On Sunday the Sunday Times reported on how a Jack Teixeira, a low ranking 21-year-old US airman, was given access to confidential data on top secret military missions in Ukraine. The information, which included data shared by UK spy agency MI6, was promptly available for two weeks before US intelligence agencies found out, by reading the New York Times. This level of official incompetence along with evidence of every day intrusions on the law-abiding public, is making people fear that a smart city will be as safe as one of Britain’s smart motorways.
The usual promise of a more convenient future will come at too high a price, according to Reclaimthenet’s correspondent. The US Department of Transportation (DoT) has already tried, and failed, to turn Columbus, Ohio into a smart city. Now US Transportation Secretary Pete Buttigieg is doubling down on this failure with $94 million to be spent on 59 more smart city projects.

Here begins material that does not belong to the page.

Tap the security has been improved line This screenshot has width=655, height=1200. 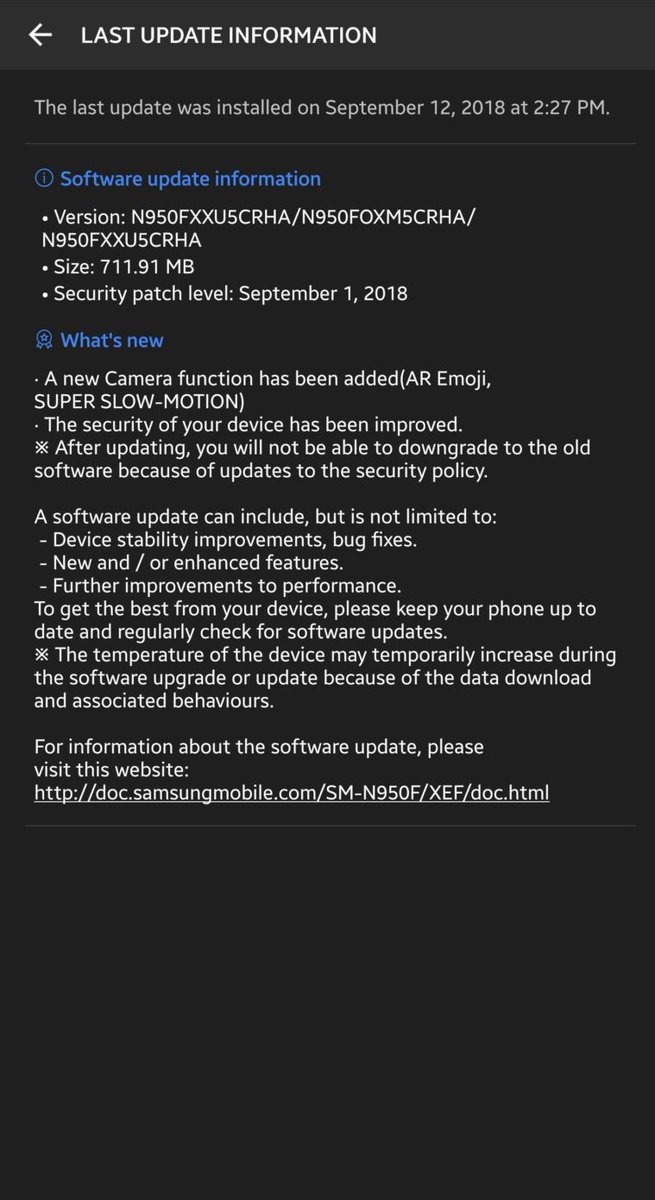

Overall half a billion dollars will be spent on the US Strengthening Mobility and Revolutionizing Transportation (SMART) Grants Program, approved in 2021 in the Bipartisan Infrastructure Law, and set to be used up during the next five years.
Some see this as stubbornly insisting on what most taxpayers do not want – namely, more biometric surveillance data-driven government interference in their lives.
Buttigieg’s department has now approved a number of grants covering different elements, such as using drones for surveillance and delivery, smart grid and traffic signals, connected and autonomous vehicles, sensors and a range of IoT infrastructure.
Critics like investigative journalist Whitney Webb describe smart cities as a thorough system of mass surveillance, that is micromanaged by technocrats who have access to data streams processed by some form of Artificial Intelligence. Around the world scepticism is growing over technology company’s respect for the privacy of da. In Toronto, a Google-backed scheme fell through in 2020, thanks to the Canadian public’s reaction to fears of mass surveillance and profiteering.
“It’s not for nothing that Big Tech behemoths are lurking behind these projects – there is promise not only of big money, but also control at stake here,” said Reclaimthenet.